Jinhee terdiam. Ucapan Joon benar.
"Jinhee-ya," kata Joon, "Aku menyukaimu apa adanya, terlepas kau adalah manusia atau bukan. Kau? Tidak menyukaiku karena aku manusia?"
Jinhee langsung menggeleng.
"Lalu apa masalahnya?" simpul Joon.
"Tidak ada," jawab Jinhee, sambil senyum.
"Iya, kan? Kalau begitu ayo!" Joon memimpin perjalanan menuju halte bus, lalu ke mini market untuk memborong kimbab segitiga dan sebuah lilin, dan melahapnya di salah satu meja bundar di depan mini market tersebut. Mereka memilih mini market yang berada di persimpangan jalan sebelum kampus dan bukan mini market tempat Joon bekerja paruh waktu. Seperti orang bodoh, keduanya menjejerkan kimbab segitiga di sekeliling lilin yang menyala dan melahapnya satu per satu dari arah yang berbeda supaya akhirnya tangan mereka bertemu atau semacamnya. Mereka benar-benar memasuki dunia mereka sendiri.
"Aih? Sudah jam sembilan? Rasanya belum lama kita keluar dari kelas ya?" ucap seorang mahasiswa, kepada temannya, sambil lewat di dekat meja Joon dan Jinhee.
"Aku harus pergi," kata Jinhee, terburu-buru.
"Ke mana?" Joon kaget.
"Ada urusan." Jinhee bangkit dari kursi.
Joon menangkap lengannya. "Ke mana? Ini sudah malam. Kau harus pulang."
Jinhee melepaskan diri dari Joon. Katanya, "Bukankah katamu aku harus mencari makan dan membiayai hidupku sendiri? Mulai kemarin, aku kerja paruh waktu."
"Kerja paruh waktu? Di mana?" Joon tak percaya sekaligus ingin tahu.
"Aku terlambat nih." Jinhee harus segera pergi.
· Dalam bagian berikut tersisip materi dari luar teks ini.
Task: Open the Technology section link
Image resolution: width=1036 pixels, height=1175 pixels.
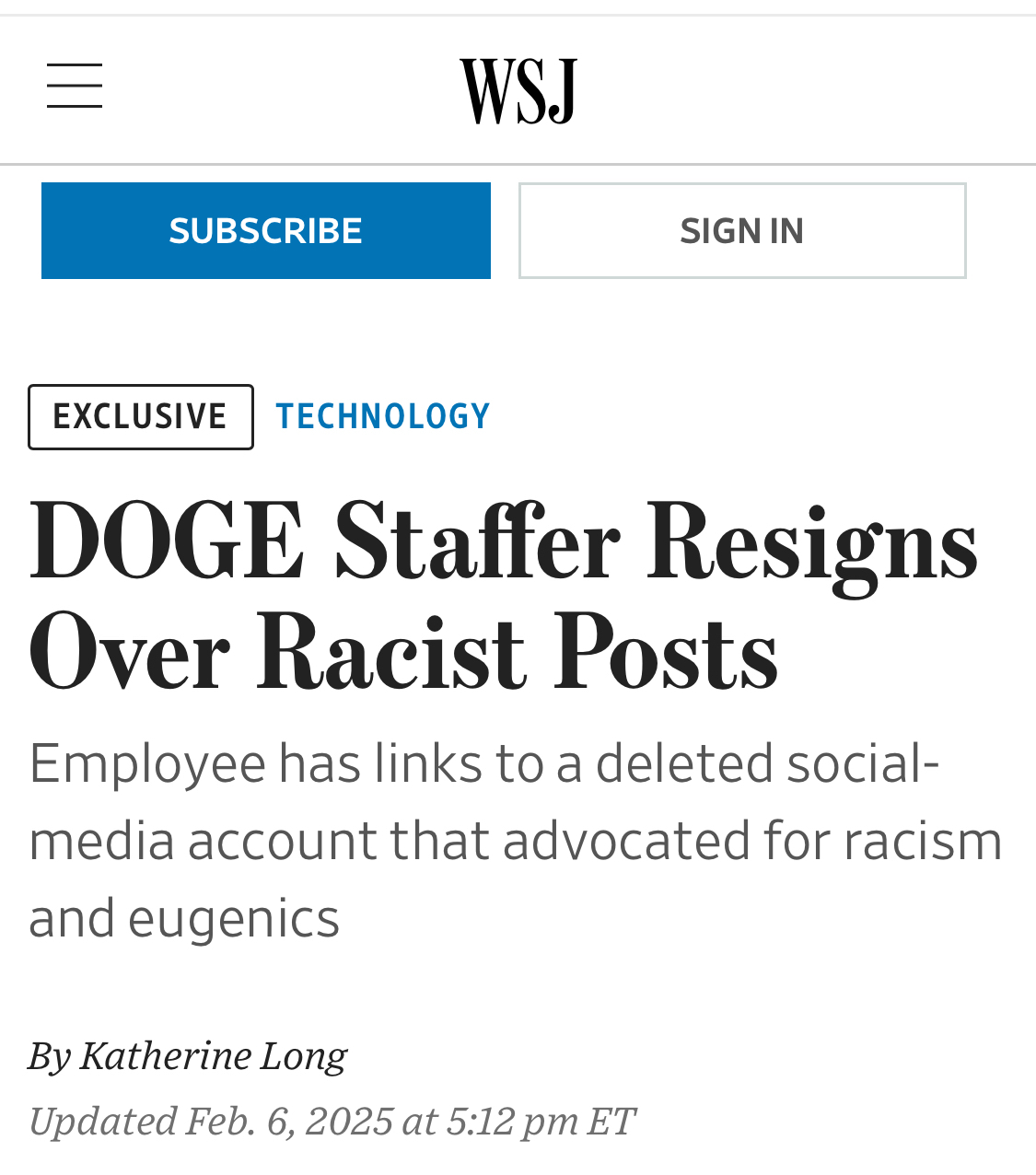Action: pos(383,417)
"Kau kerja di mana? Aku antar ya?" tawar Joon, buru-buru.
"Tidak usah, aku pergi sendiri saja," dan Jinhee memulai langkah perginya. Sambil terus menjauh, dia berpesan, "Kau pulanglah dan istirahat. Besok pagi aku akan datang dengan membawa makananku sendiri. Sampai jumpa besok!" Jinhee melambaikan tangannya, lalu berbalik dan mempercepat langkahnya yang entah menuju ke mana.
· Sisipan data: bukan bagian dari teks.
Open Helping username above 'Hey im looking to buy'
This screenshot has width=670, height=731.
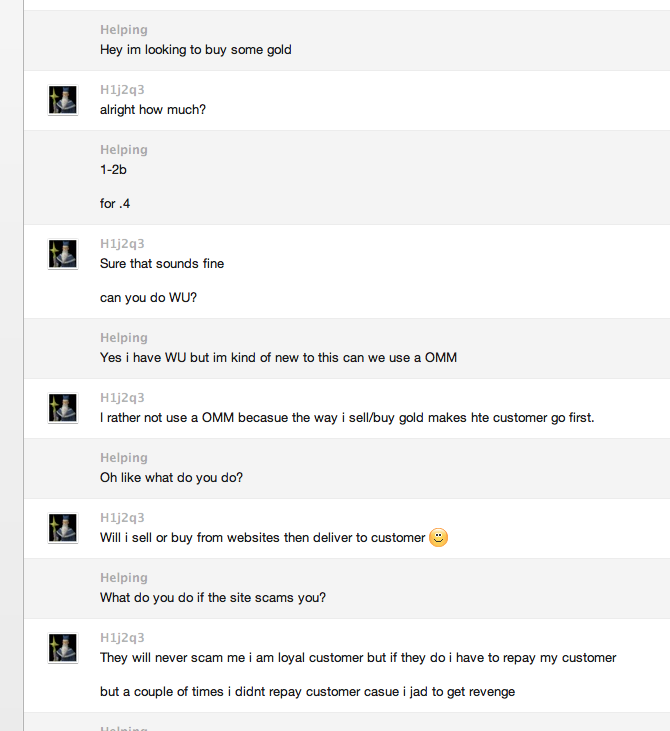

Bahu Joon melemas. Dia memandangi barisan kimbab segitiga yang masih berbentuk setengah lingkaran. Dia mendesah, "Aih, padahal kimbabnya masih banyak. Kenapa malah pergi cari makan sendiri? Makanmu tidak banyak dan murah. Kebutuhanmu pun tidak banyak. Kalau hanya segitu sih aku masih bisa menanggungnya. Sebenarnya kau butuh apa sih? Hah? Jinhee-ya, kau butuh apa sampai kerja paruh waktu segala? Ah, benar-benar menyebalkan. Padahal ini hari pertama kita kan? Ah ..." Joon benar-benar kesal. Dia pun pulang bersama semua kimbab segitiga, dua botol minuman yang masih utuh, dan lilin yang baru terbakar kurang dari seperempatnya.